Nobody knows what the targets of Polish school are. Much of
knowledge, almost no skills, and a state of alienation of education. I
borrowed the term “alienation” from Marx (his “alienation of labour”) and
Feuerbach (“alienation of religion”), but I think it is the best
word to describe the problem. In my opinion, since the time when
children stopped being educated by their parents in hunting, crafts and
agriculture, and the institution of school appeared, mankind have
been observing the process of alienation of education, which more or
less has been loosing its contact with reality. Of course it depended
on historical period, country and culture. In Poland the situation
is tragical. When I wrote an article and sent it to “Gazeta
Wyborcza” (I think the best newspaper in Poland), they answered that they
published only Famous People’s opinion. I do not belong to those
who can be easy offended, because the problem is too serious to give
up. I thanked them for accelerating me towards becoming a Famous
Person. The next day they published an article of Dr Samson, the
psychologist. He criticised the teachers in such a rude way that it was
embarrassing to read. Moreover, he did not suggest any solution of the
problem. In Poland we have the greatest number of the critics, criticising
is our national custom, but it results with nothing. Everybody love to
pretend to do something, nobody takes responsibility.
The universities in Poland are ridiculous equally. It is
difficult to find a scholar who is courageous enough to publish his original
idea. If the “scientific work” is not full of footnotes(they can occupy
more than half a page), in which the author recalls other
“scientific authorities”, his book or article will be considered as
worthless. Horror. The same stupid opinions are repeated over and over
again. It is very difficult to achieve the doctor degree before one’s
thirties. If one wants to become a professor, he must wait till
he is about fifty or sixty. I hope the situation will soon change, but
many of us would like it to be changed immediately, because we do not
have time to waste.
Well, I have criticised “the critics”, but I have not written
anything about my ideas of improvement of the Polish educational
system. If it does not bother you, I’ll write it in my next message.

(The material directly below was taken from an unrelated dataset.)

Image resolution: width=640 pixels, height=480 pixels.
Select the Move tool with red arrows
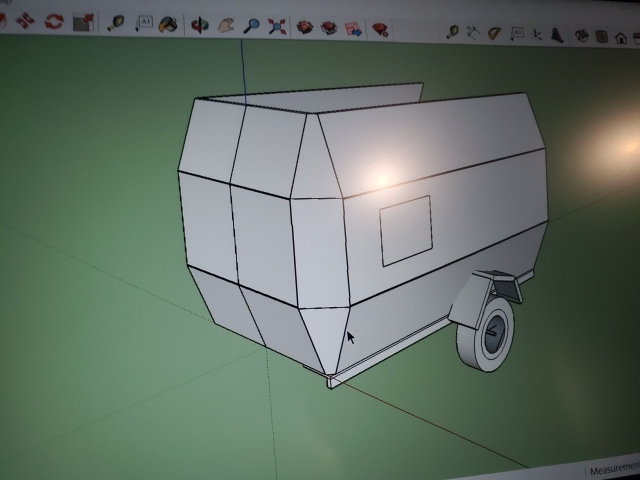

I have to go downstairs to my class.
It is fantastic to hear that you are interested in visiting
Poland. I talked to my lecturers about it. My teacher of psychology
received that news enthusiastically. She said that the Department of
Psychology would be interested in your visit very much. What is important,
it is a rich enough department, which can be a sponsor of our
invitation. You know, I am afraid they will expect you to give one lecture,
my teachers of English would be happy to listen to your lecture on
linguistics, but I think it will be enough. The rest of your time
you could spend visiting interesting places in Poland. I can assure
you, there is much to see. The suggestion of the university people is
that you come during the academic year (October-May), and the best
would be if you come to us from somewhere in Europe. They say our branch
cannot afford the ticket from America. But I think everything can
be done all right for both you and our university.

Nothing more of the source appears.